╭─ Text excerpt
06-11 16:48 Caijing Magazine

Maximizing the role of non-bank financial institutions in credit lending is one way to solve the credit shortage.

By Wu Xiaoling, deputy governor of the People's Bank of China and a member of the Standing Committee of National People's Congress
 
Editor's note: This article is based on a June 10 speech by Ms. Wu at an international financial forum in Tianjin.

Financing is as crucial to economic growth as veins are to human health. And improving financial services for business is strategically important. Considering the current environment and the nature of finance, I think three aspects deserve more attention.

Wu Xiaoling



First, stimulating credit lending to corporate and consumer clients will become more important for financial services. Before China's economic reforms began 30 years ago, the planned economy allocated credit lending activities to banks. Although great strides have been made since 1978, China is still dominated by indirect financing. Yet for companies, and particularly for small and medium sized enterprises (SMEs), for whom fund-raising from the stock market and corporate bond sales are difficult, loans have become the only means of capitalization.
╰─
[Tasks to carry out]:
A. Update the article on financing for business: rewrite everything from "Editor's note: This" down to "deserve more attention.", replacing "Tianjin" with "Shanghai".
B. According to the article on financing for business, since what year has China made great strides?
C. Pick up the article on financing for business and continue it after its final sentence.
╭─ Raw data
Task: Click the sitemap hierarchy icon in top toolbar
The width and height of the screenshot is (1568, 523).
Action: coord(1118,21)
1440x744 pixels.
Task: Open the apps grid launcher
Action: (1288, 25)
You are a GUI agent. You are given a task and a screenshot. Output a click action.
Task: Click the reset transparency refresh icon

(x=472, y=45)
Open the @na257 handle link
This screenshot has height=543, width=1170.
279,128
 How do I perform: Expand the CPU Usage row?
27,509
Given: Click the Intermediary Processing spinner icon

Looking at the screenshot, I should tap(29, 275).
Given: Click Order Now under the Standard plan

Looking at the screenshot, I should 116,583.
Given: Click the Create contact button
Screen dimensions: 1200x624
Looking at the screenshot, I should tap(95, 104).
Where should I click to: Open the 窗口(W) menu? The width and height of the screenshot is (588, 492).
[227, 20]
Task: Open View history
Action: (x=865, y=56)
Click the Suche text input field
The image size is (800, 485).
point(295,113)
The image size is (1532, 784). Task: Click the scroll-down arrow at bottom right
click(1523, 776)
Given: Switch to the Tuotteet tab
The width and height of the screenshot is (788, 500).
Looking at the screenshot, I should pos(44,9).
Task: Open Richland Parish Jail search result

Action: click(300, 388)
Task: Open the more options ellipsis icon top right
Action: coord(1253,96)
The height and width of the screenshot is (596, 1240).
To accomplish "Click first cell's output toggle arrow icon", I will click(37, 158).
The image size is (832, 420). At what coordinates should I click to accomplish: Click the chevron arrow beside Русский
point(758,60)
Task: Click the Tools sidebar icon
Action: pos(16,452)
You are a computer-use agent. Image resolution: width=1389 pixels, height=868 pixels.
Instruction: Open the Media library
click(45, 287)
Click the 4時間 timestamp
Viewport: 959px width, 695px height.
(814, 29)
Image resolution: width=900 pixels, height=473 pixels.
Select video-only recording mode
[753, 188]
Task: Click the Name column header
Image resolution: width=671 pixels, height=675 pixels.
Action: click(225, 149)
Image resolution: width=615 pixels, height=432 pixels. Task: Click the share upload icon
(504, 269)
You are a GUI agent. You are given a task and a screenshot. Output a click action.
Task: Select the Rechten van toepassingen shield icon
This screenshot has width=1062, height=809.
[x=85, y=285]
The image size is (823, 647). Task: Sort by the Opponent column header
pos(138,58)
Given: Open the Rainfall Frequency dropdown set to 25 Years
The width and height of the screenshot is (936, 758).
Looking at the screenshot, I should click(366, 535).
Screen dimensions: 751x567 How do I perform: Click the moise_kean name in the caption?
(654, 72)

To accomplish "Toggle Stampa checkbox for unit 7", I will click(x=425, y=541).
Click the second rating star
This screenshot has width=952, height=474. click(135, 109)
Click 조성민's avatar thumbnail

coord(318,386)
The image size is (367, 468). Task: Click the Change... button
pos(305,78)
╰─
[Responses to the exercise]:
A.
Editor's note: This article is based on a June 10 speech by Ms. Wu at an international financial forum in Shanghai.

Financing is as crucial to economic growth as veins are to human health. And improving financial services for business is strategically important. Considering the current environment and the nature of finance, I think three aspects deserve more attention.

B. Since 1978.

C.
The reality is that the credit supply is scarce, and demands cannot always be made. Under the nation's current tightened monetary policy, which is designed to fight inflation, borrowing is difficult. But providing credit lending services to corporate clients is crucial to maintaining the nation's stable economic growth.

My view is that an answer to the problem can be found in enhancing the credit lending roles of non-bank financial institutions. Tight monetary policy would not be disturbed, while microeconomic activities would be strengthened. Loan activities by non-bank institutions would not increase the money supply but would provide alternative and safe financing for SMEs.

Therefore, I am advocating that we study the scope of services offered by non-bank financial institutions, and that we gradually improve relevant rules and regulations with a view to upgrading our financial services.

My second point is to respect property rights for corporate and consumer clients, as well as their independent investment rights. If capital from money lenders and equity investors are not proprietary but involve pubic funds and interests, a certain level of supervision should be put in place with a view to stabilizing the market. Usually in these cases, the money holders are financial institutions.

We should thus differentiate individual investment behavior from financial activities that involve financial services. For the former, we should pay due respect to their independent investment rights, while for the latter, more attention should be paid to protecting public property. Financial development has been limited to a large extent due to a lack of respect for individual investment behavior.

Third, financial services should be aligned with the varying needs of customers. Meanwhile, policy makers should promulgate regulatory policies accordingly.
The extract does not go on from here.